Toujours aucun cas avéré dans la région de Butaré, au sud du pays, où a lieu notre projet avec DUHAMIC-ADRI et ADENYA. Le pays compte à ce jour 136 cas, aucun décès. La mesure nationale de confinement a été prolongée jusqu’au 19 avril. Les déplacements en zones rurales ne sont pas limités comme dans les villes. Les paysans continuent d’avoir accès à leur terre et les marchés restent ouverts 4h par jour. Les animateurs de proximité (qui accompagnent les groupements paysans) ont repris le travail. Ils vont sur le terrain, mais uniquement quand leur présence est indispensable (remise d’arbres fruitiers, animaux malades). Leur suivi se fait sinon beaucoup par téléphone. Des réunions sont encore organisées dans les collectifs mais dans des conditions de sécurité sanitaire strictes.

Pérou :

Dans le quartier de Mariategui (banlieue populaire de Lima) CENCA, notre partenaire, a répertorié 465 familles qui ne bénéficient pas de l’aide d’urgence de l’Etat. Il est possible que ce soit le double. Des cas de familles qui ne mangent pas ou très peu ont été rapportés. La solidarité entre voisins existe mais de manière limitée. En dehors des paniers-repas que CENCA distribue, une aide de la municipalité doit être prochainement mise en place. L’Etat a donné une enveloppe à chaque district de la capitale pour de la distribution alimentaire. San Juan de Lurigancho (dont fait partie le quartier de Mariategui) étant le plus peuplé de Lima, il va bénéficier d’une enveloppe de 2 millions de soles (520 000€). Il est aussi celui le plus touché par la crise sanitaire. Les habitants sont persuadés que cette aide ne leur parviendra jamais. CENCA a alerté les pouvoirs publics sur la nécessité de transparence. Il y a un gros passif de corruption dans ce district.

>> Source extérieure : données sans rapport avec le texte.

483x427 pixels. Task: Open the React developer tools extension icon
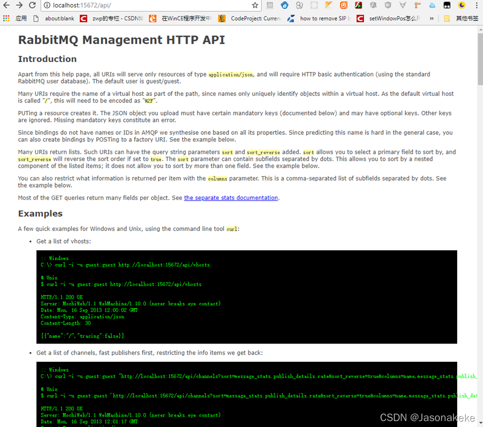pyautogui.click(x=314, y=6)
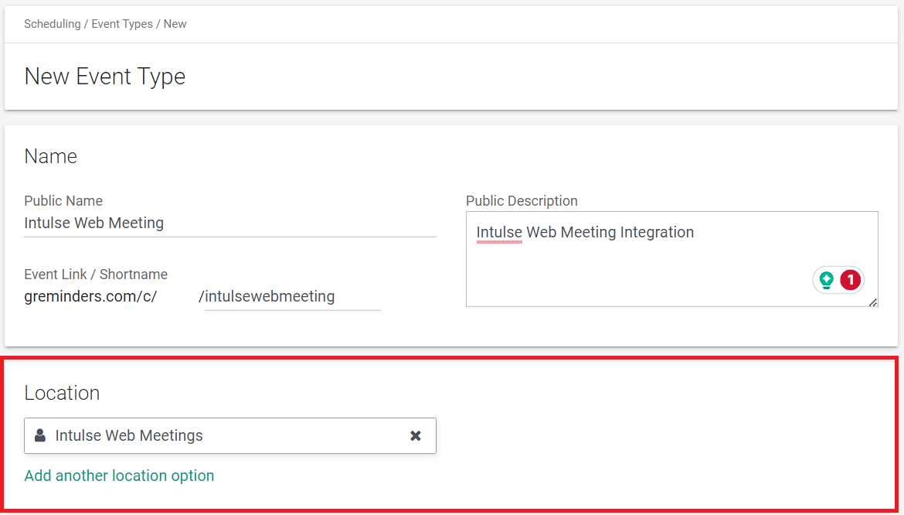Open the Event Types breadcrumb
The width and height of the screenshot is (904, 515).
pyautogui.click(x=122, y=23)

Le prolongement du confinement (jusqu’au 26 avril) commence à inquiéter la population car les aides de l’Etat ne seront pas suffisantes à terme. On voit depuis quelques jours des personnes qui quittent la capitale à pied pour retourner dans leur ville ou village natal dans les Andes, où ils pensent qu’ils auront plus de facilités à se nourrir et à vivre le confinement. 4 distributions de denrées alimentaires ont été opérées par CENCA (surtout du riz, thon, huile, pâtes, lentilles ou lait concentré).